Select Committee on Environment, Food and Rural Affairs Minutes of Evidence



Examination of Witnesses (Questions 80-99)

MR BRIAN BENDER CB AND MRS JULIE FLINT

WEDNESDAY 19 JUNE 2002

  80. Let us try on another one then, on "Land Use and Rural Affairs, Support for countryside and wildlife", that is absolutely central; now you go, in 2000-01, from £295 million, into 2001-02, so you know what the plans are for this, you have got £408 million Estimated outturn: why the increase?
  (Mrs Flint) I think that, rather than going into the detail of individual lines, there is a need for us to produce updated Tables for these.

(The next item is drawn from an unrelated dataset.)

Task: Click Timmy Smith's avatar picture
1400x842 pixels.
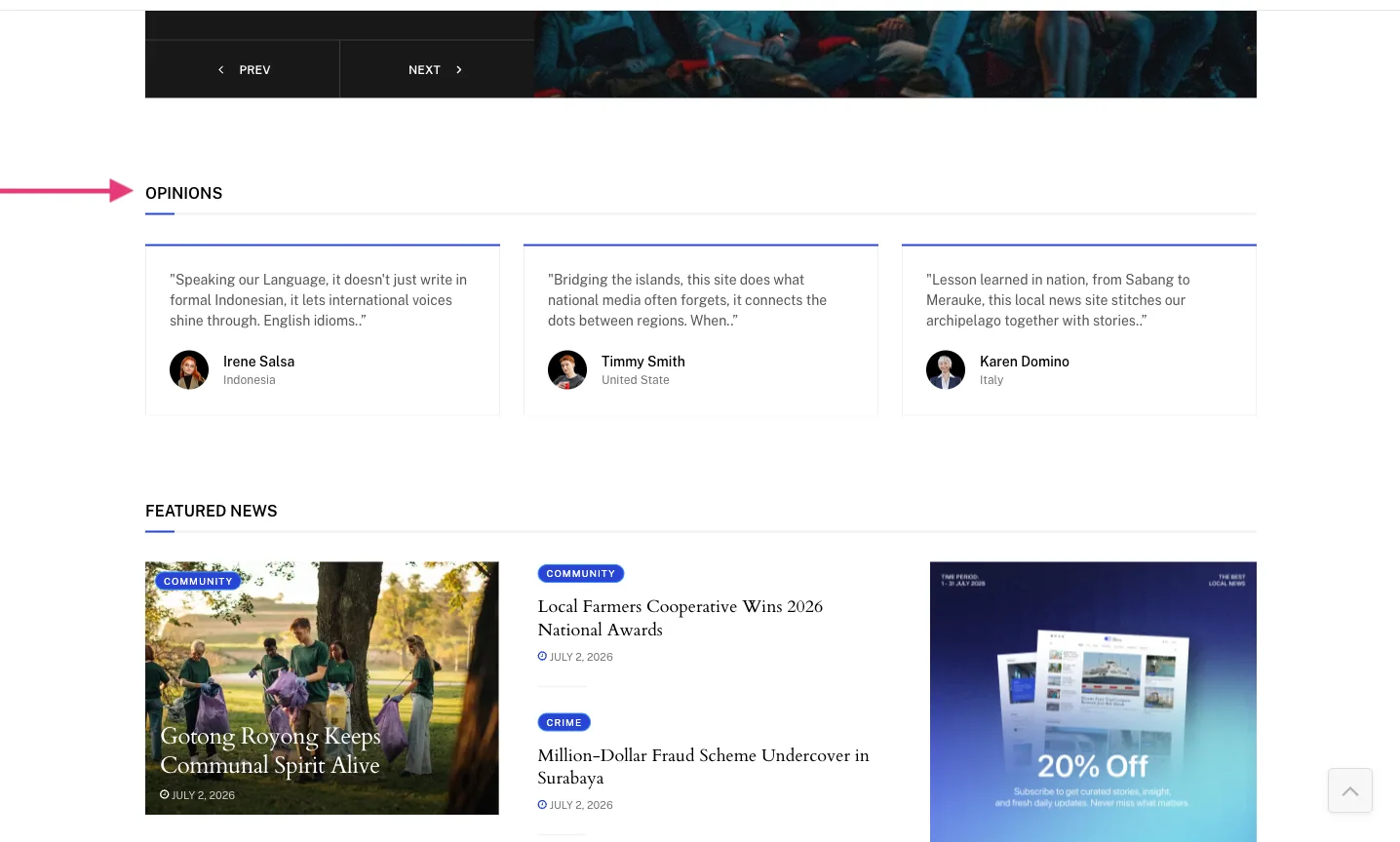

This links to an earlier point about how the information is stored on the Treasury database; the information is stored objectively, and we have tried, in accordance with Treasury guidelines, to produce this information according to functions, and in mapping those figures from one format to another some problems have been introduced.

  Mr Jack: You put it in very Delphic terms; but these documents are, if you like, the public window on what you have done, what you are hoping to do and how much it has cost. And here we are now, because we have the privilege and benefit of asking you these questions; there will be people who have paid money for this Report and will be sitting there believing every number you have put down. Now, if I had bought this document, and I had read the results that you have just given, I would ask for my money back; because I have been sold a pup, I have not actually got what I thought I was being sold, which was a window of accuracy on what has been happening. Do you not think, if nothing else, you ought now to publish on your website, if you like, a lot more information that refers to this Report, so that people could have at least an electronic corrigendum, to bring us up to speed on what this is all about? Because I think it is a pretty dire performance, that we are here saying, "Well, you know, it's the difference between objective and function, and I'm not sure about this number and that, and there's been an error and a mis-timing with the Treasury." I appreciate Government is complicated, but this is supposed to be an accurate statement about your Department, and it is not presenting a particularly accurate picture. Let us just try you on another one then; well, the Chairman tells me, as I get to my task, I will perhaps leave that, and just move on to the question of the science budget, if I may, because I think we have made the point that there are a lot of areas of detail. Can you tell the Committee how much DEFRA is going to spend on scientific research this year, and whether that is up or down on last year, and perhaps you could give us some indication, if not now but in the future, about the five- and 15-year position, so that, for a science-based Department, we might understand whether you are spending on science more or less than in previous periods?

Chairman

  81. And I think making the distinction between science, as such, and monitoring and surveillance, which I think is also included in the science budget?
  (Mr Bender) Well, taking it all together; your point is right, Chairman, there are a number of aspects to it. Taking it all together, it is about the same as it was last year, maybe a tiny bit down. The total R&D aspect of it for the current financial year is just over £130 million in programme and just over £41/2 million in admin. across the Department; and there is some capital as well, just over £71/2 million. We have endeavoured, following the 2000 Spending Review, to keep the science spend constant, it has not been easy but it is something that, quite clearly, our Ministers attach importance to; there may be a slight dip this year, for reasons of overall pressures, but it is something we will be coming back to, in the light of the Spending Review, I hope.

Mr Jack

  82. Given that science underpins everything you do, is that an entirely satisfactory situation, bearing in mind the still large number of unanswered questions on things like BSE, the work that will come no doubt out of the inquiries on foot and mouth, huge questions which continue to be asked about the marine environment, in its many and various ways; one could go on? It does seem as if you are treading water, and certainly in real terms it sounds almost as if you are going backwards?
  (Mr Bender) First of all, I would like to say, and I am sure the Committee would agree with this, the total spend is not the sole criterion, and I think we refer, somewhere in the paper, to the fact that we are reviewing our science agencies to actually get a better handle on what it is that the Government, or the Department, wants from them. Secondly, the appointment of the new Chief Scientific Adviser was intended as part of a signal to drive up the quality of the science in the Department. So this is not simply a matter of the volume one spends but what one spends it on and how good the quality is; and, I am sure the Committee would agree, that is crucial. On the actual spend, it is as I described it; we will be looking at future plans in the light of the Spending Review. The scientific underpinning of the Department is important, as you said, Mr Jack.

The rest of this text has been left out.